— start Task material —

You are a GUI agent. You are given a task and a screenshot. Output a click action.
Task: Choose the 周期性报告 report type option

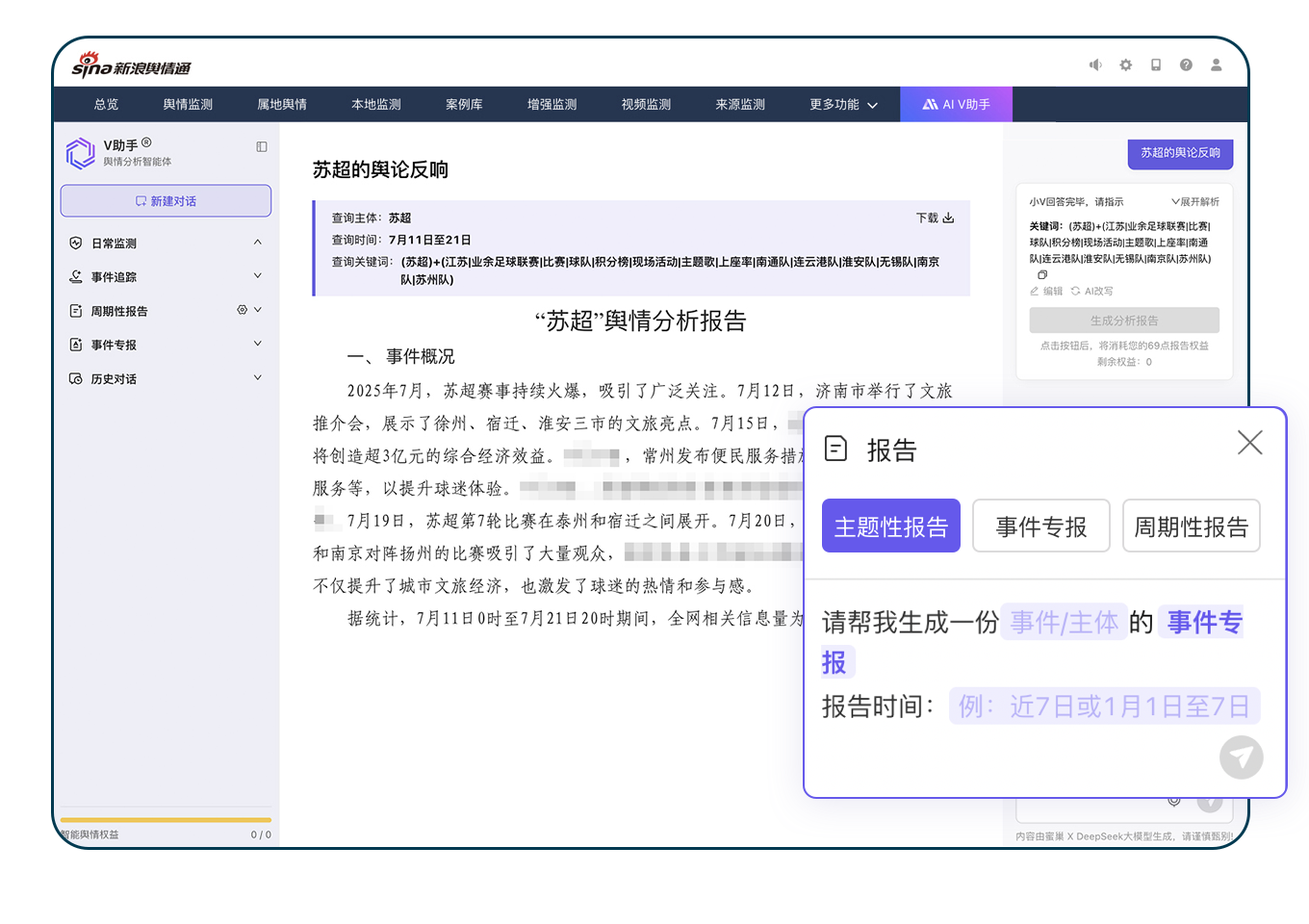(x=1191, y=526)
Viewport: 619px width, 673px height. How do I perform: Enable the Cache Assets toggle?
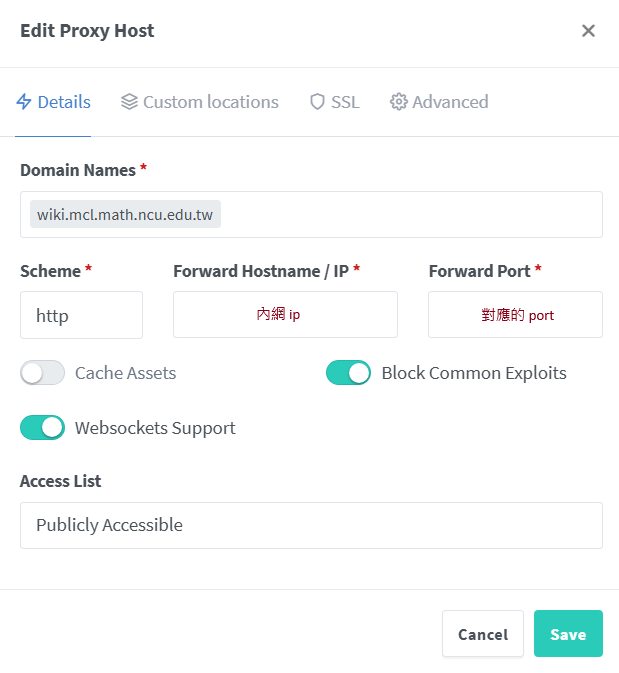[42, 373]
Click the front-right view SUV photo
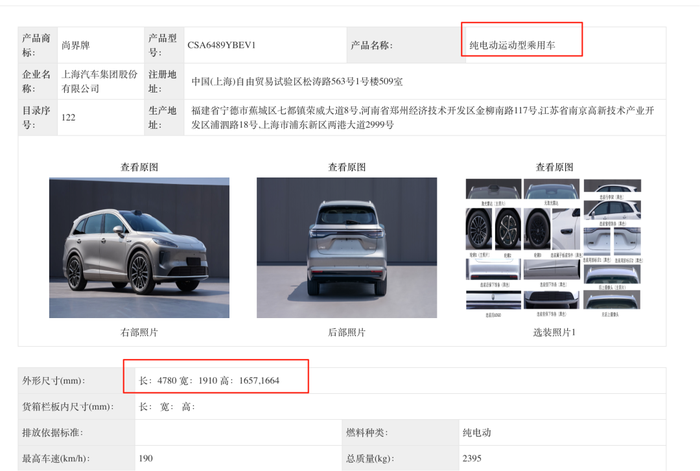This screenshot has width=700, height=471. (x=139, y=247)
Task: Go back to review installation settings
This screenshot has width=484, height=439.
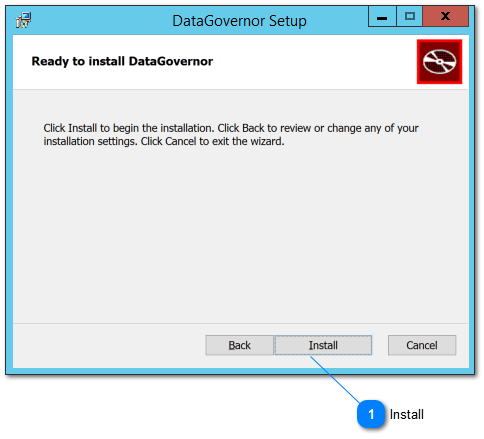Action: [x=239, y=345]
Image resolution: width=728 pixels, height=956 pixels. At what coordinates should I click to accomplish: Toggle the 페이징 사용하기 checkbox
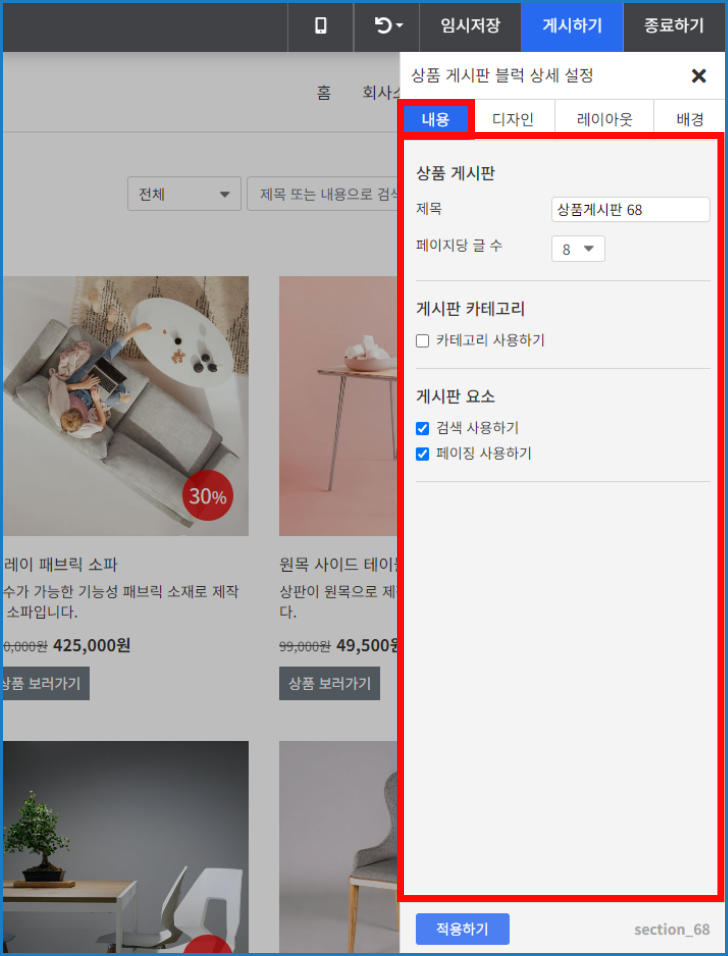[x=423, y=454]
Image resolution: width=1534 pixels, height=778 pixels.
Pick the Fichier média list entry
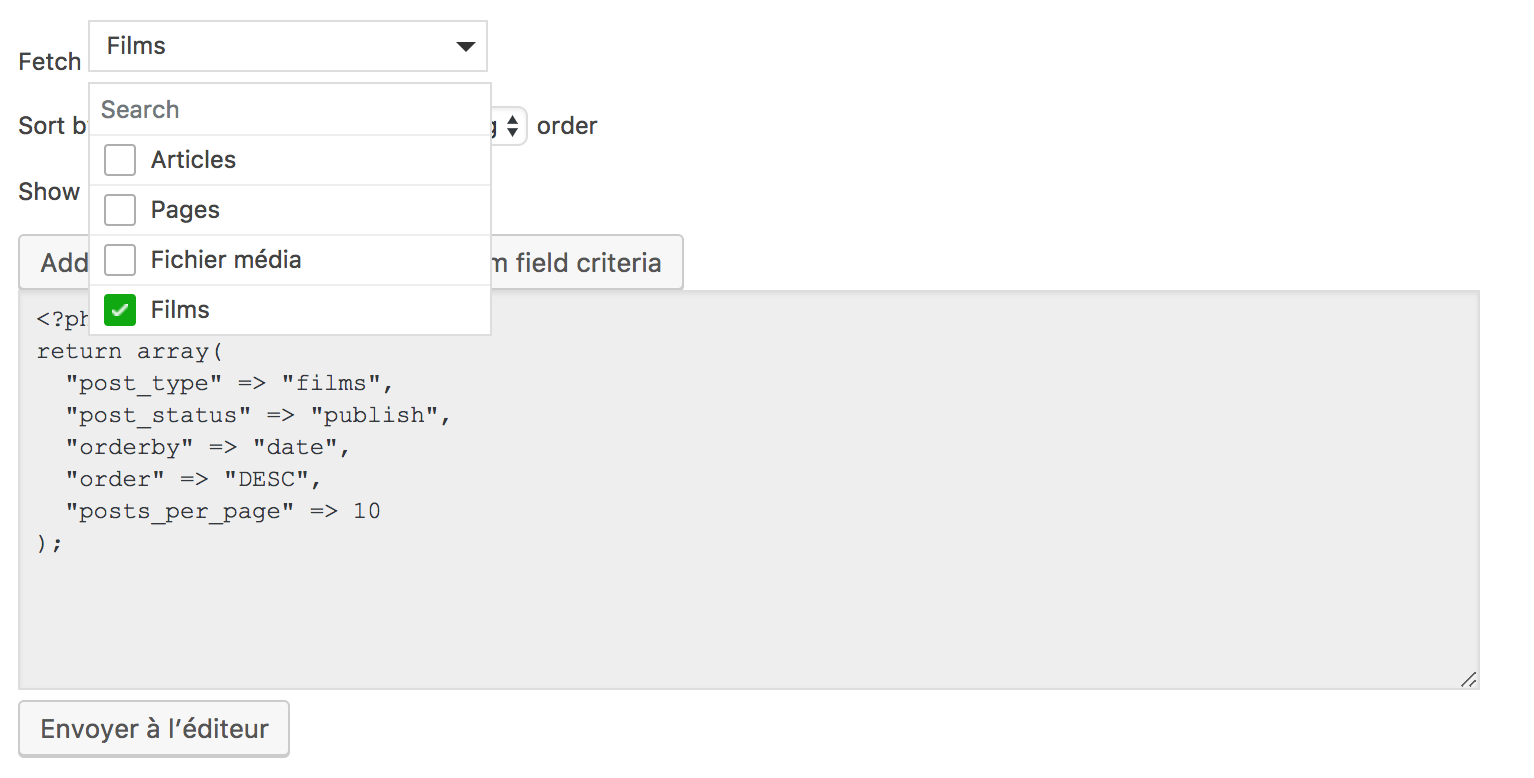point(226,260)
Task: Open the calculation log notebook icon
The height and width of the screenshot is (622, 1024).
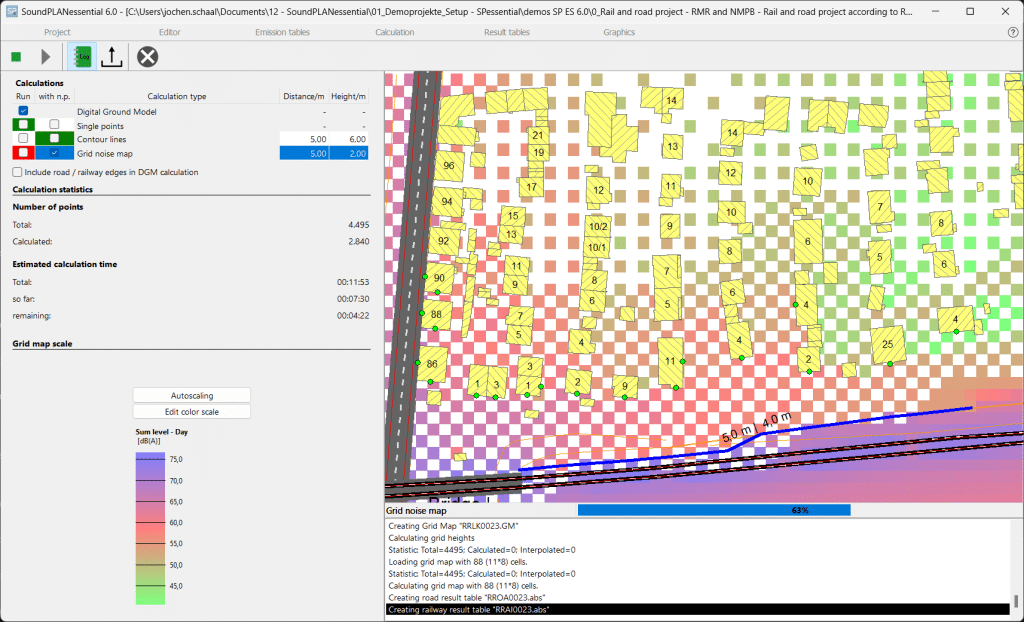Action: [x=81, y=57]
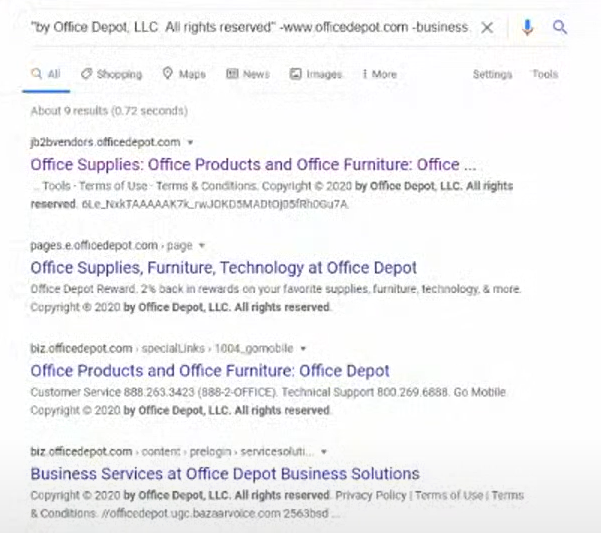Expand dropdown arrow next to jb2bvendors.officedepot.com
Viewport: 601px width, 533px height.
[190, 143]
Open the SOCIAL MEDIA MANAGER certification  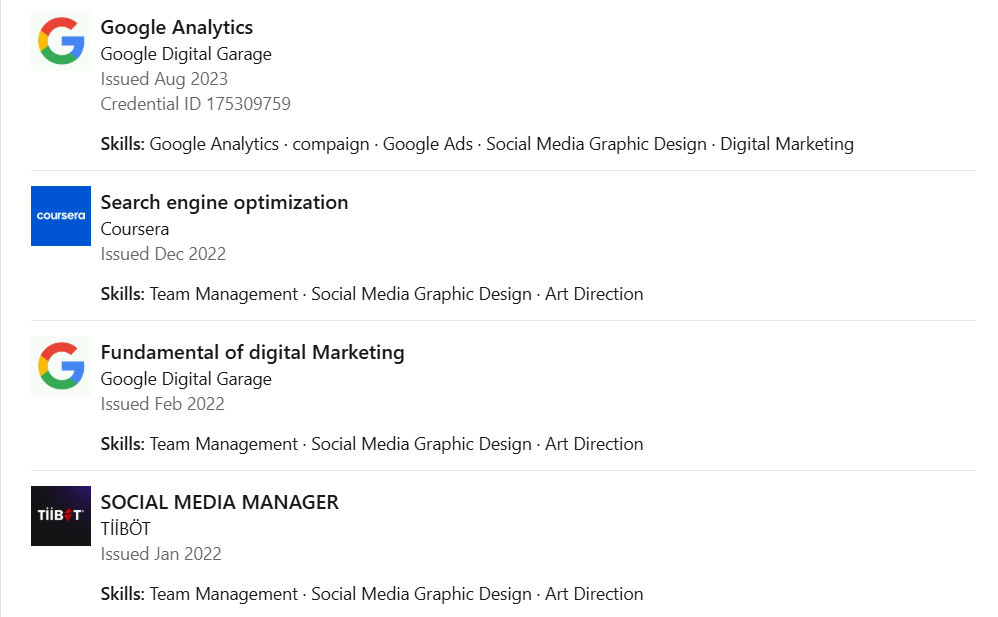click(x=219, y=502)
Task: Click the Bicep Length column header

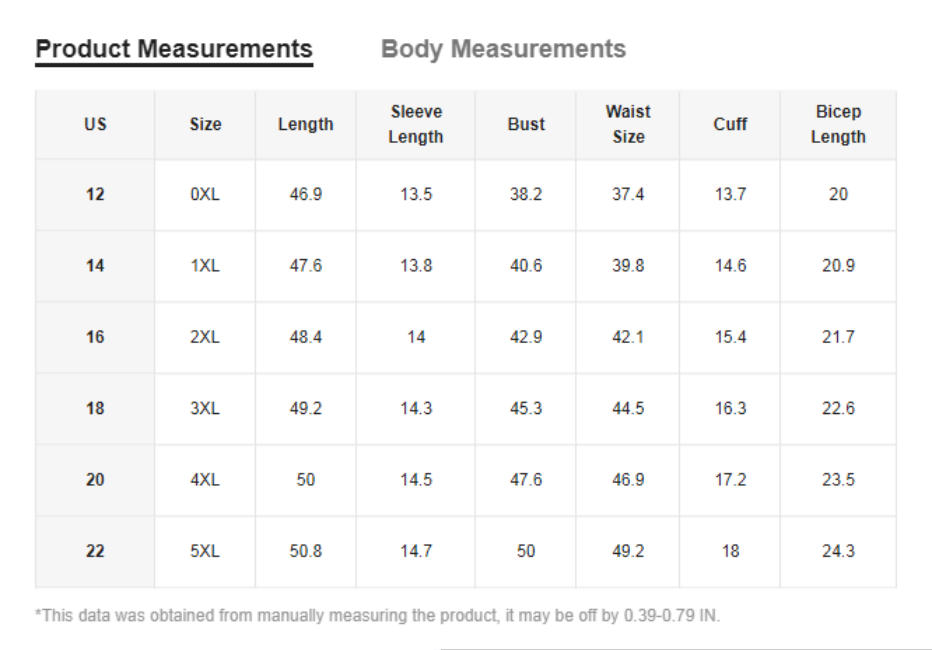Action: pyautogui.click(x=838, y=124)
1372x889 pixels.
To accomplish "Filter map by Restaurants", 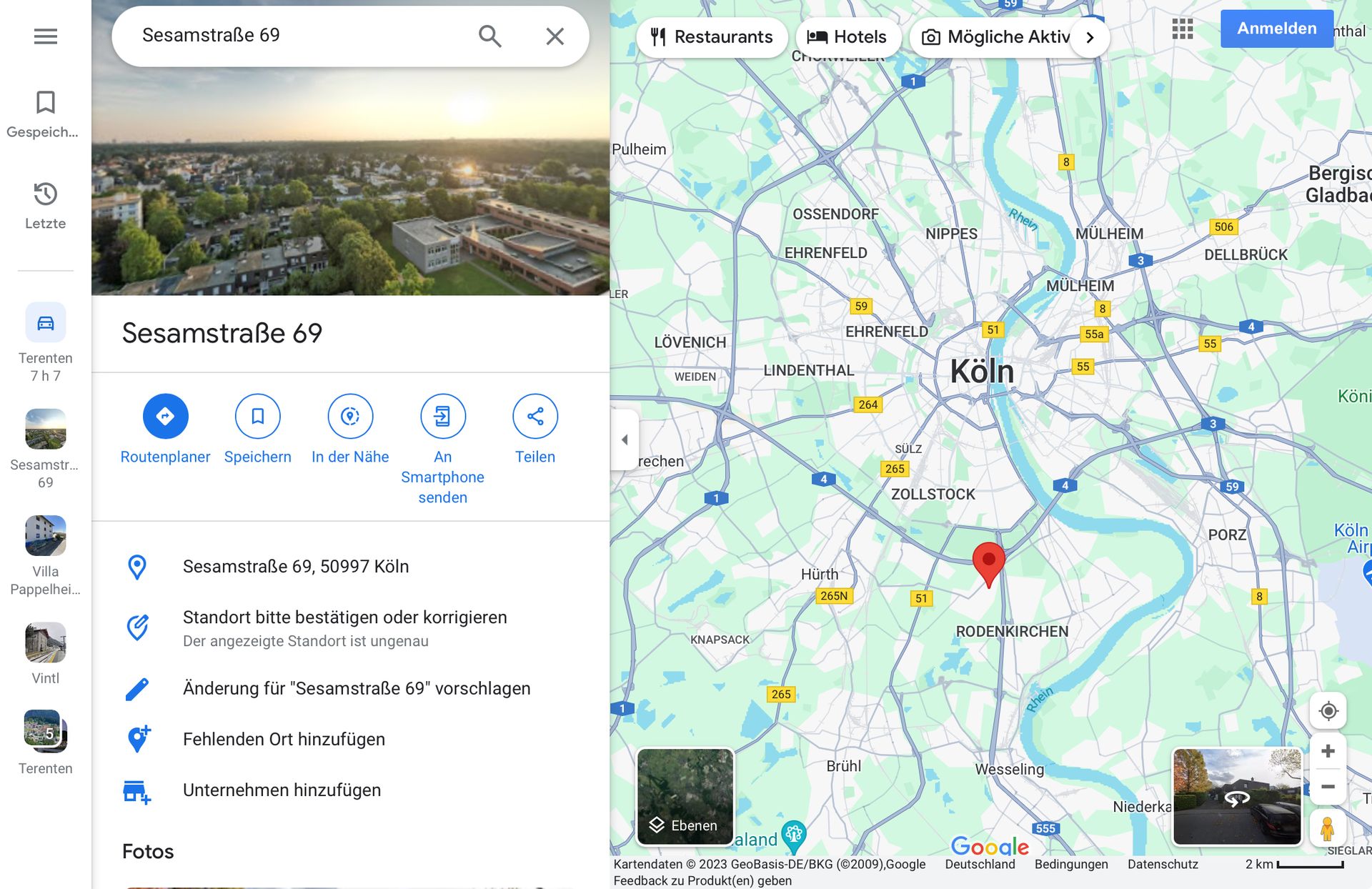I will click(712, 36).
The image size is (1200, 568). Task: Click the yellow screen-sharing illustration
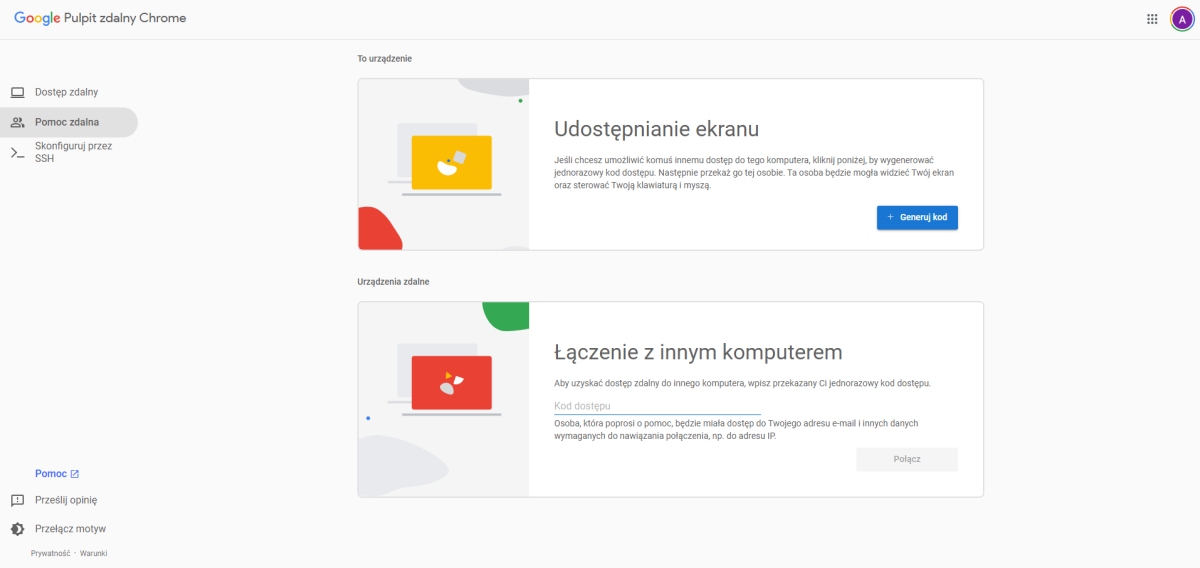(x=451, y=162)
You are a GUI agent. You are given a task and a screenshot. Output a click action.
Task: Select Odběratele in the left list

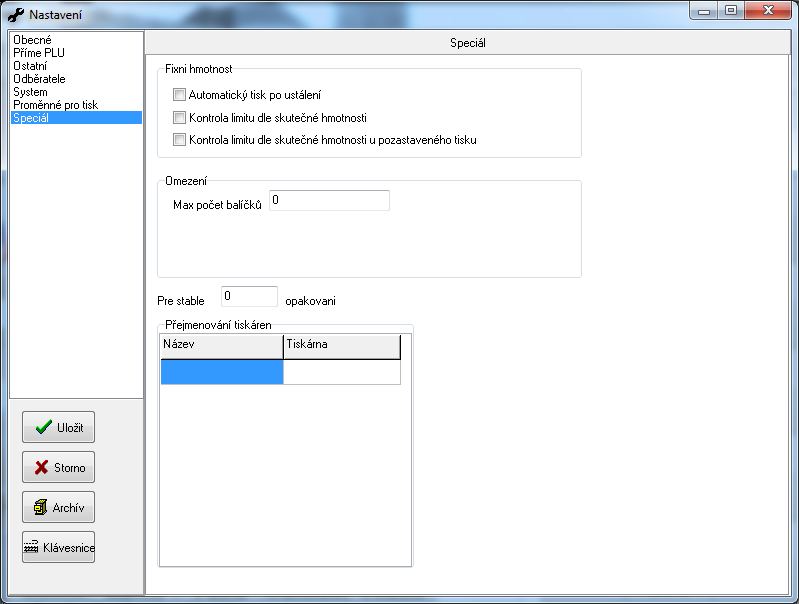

— end Task material —

Work required ▸ Rewrite the rows from the line with "Task: Go back to review installation settings" up to and including the line with "[x=423, y=454]", changing "installation settings" to "setup options" and keeping everything else the same. Leave the pictures out.

Expected answer ▸
Task: Go back to review setup options
This screenshot has width=484, height=439.
Action: [x=239, y=345]
Image resolution: width=728 pixels, height=956 pixels. At what coordinates should I click to accomplish: Toggle the 페이징 사용하기 checkbox
[x=423, y=454]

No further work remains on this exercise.